The growing violence against retail and hospitality workers has added fuel to serious community concern about public safety in Canberra. Supermarket giant Woolworths recorded 150 violent incidents involving staff and customers in the past year alone. Venue managers report facing individuals armed with knives. Courts are issuing orders to keep violent former patrons away. And adding to the alarm are reports of attempted arson and threats of sexual assault against employees just trying to earn a living.
Statisticians debate whether Canberra experiences less crime today than a decade ago, pointing to falling numbers in several offence categories, with sexual assault remaining a notable exception. Yet, community perception tells a different story. Critics increasingly compare the national capital to other cities notorious for street violence and blatant offending. People feel genuine fear when navigating the city centre after dark.
Caught in the middle is ACT Policing. The police force faces intense pressure. Officer numbers have failed to match territory population growth, leaving the front line thin. Police operate in an environment that demands significant administrative work. They spend countless hours writing reports and meeting training requirements, leaving less time for active patrols. Recruitment remains a challenge because officers understand the physical risks. Every shift carries the threat of abuse, physical injury or worse.
Heavy-handed law enforcement has never been the solution. Policies focused on zero tolerance or mandatory sentencing usually just move offenders to new locations while placing further pressure on an already strained prison system. Arrests and court orders cannot solve a structural social failure.

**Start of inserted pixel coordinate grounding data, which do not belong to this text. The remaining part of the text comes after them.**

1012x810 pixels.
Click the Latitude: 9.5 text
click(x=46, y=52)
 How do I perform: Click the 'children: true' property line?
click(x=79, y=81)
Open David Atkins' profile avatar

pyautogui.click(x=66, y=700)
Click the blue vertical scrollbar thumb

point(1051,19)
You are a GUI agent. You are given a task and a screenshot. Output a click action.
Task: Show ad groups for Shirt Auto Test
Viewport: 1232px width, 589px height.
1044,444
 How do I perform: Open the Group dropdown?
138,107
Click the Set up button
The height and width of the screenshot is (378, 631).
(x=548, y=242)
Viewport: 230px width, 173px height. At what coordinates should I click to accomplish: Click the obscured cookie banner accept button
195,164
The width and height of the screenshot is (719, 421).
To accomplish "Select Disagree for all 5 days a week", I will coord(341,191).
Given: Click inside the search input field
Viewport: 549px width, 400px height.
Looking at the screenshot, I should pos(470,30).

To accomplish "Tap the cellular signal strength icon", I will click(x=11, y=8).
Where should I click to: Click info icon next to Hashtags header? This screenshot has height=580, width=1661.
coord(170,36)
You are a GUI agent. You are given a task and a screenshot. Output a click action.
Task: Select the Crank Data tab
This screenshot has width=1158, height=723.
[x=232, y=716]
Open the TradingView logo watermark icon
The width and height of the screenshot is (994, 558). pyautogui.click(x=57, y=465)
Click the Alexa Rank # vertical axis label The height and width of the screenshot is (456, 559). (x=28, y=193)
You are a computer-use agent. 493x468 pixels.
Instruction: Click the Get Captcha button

Communities must examine the root causes of anti-social behaviour. Governments cannot simply legislate an ideal society into existence. Utopian visions consistently falter because human nature remains flawed. In the entertainment precinct, the combination of alcohol and illicit drugs frequently amplifies these human failings.
Beyond the influence of substance abuse on those letting off steam, the streets also hold the dispossessed. People experiencing mental illness regularly fall through the cracks into homelessness, lacking treatment and support. These are the people society has chosen to leave behind.
In the late sixteenth century Michel de Montaigne described a meeting with a visiting chief from the Americas. When asked what he found notable about European society, the visitor expressed astonishment at the stark inequality. He observed half the population was gorging on every comfort, while the other half begged outside the gates, reduced to skin and bone by poverty.
The visiting chief found it curious that the destitute did not seize the affluent by the throat and burn down their houses to redress the obvious injustice.
This historical observation carries a clear message for any society interested in maintaining order while lifting up all of its citizens. No community can expect peace when a significant segment of its population has nothing left to lose. Maintaining public order requires more than security guards and police patrols; it requires a level playing field.
Individuals must take responsibility for the society they inhabit. Relying solely on law enforcement ignores the reality of inequality. When people lack secure housing, adequate mental health care, and basic human dignity, desperation breeds resentment and violence and dangerous addictions.
Addressing violence and harassment demands a broader approach than just locking people up. Reducing the undeniable inequities that exist is the best way to maintaining safety and order on the streets of the national capital.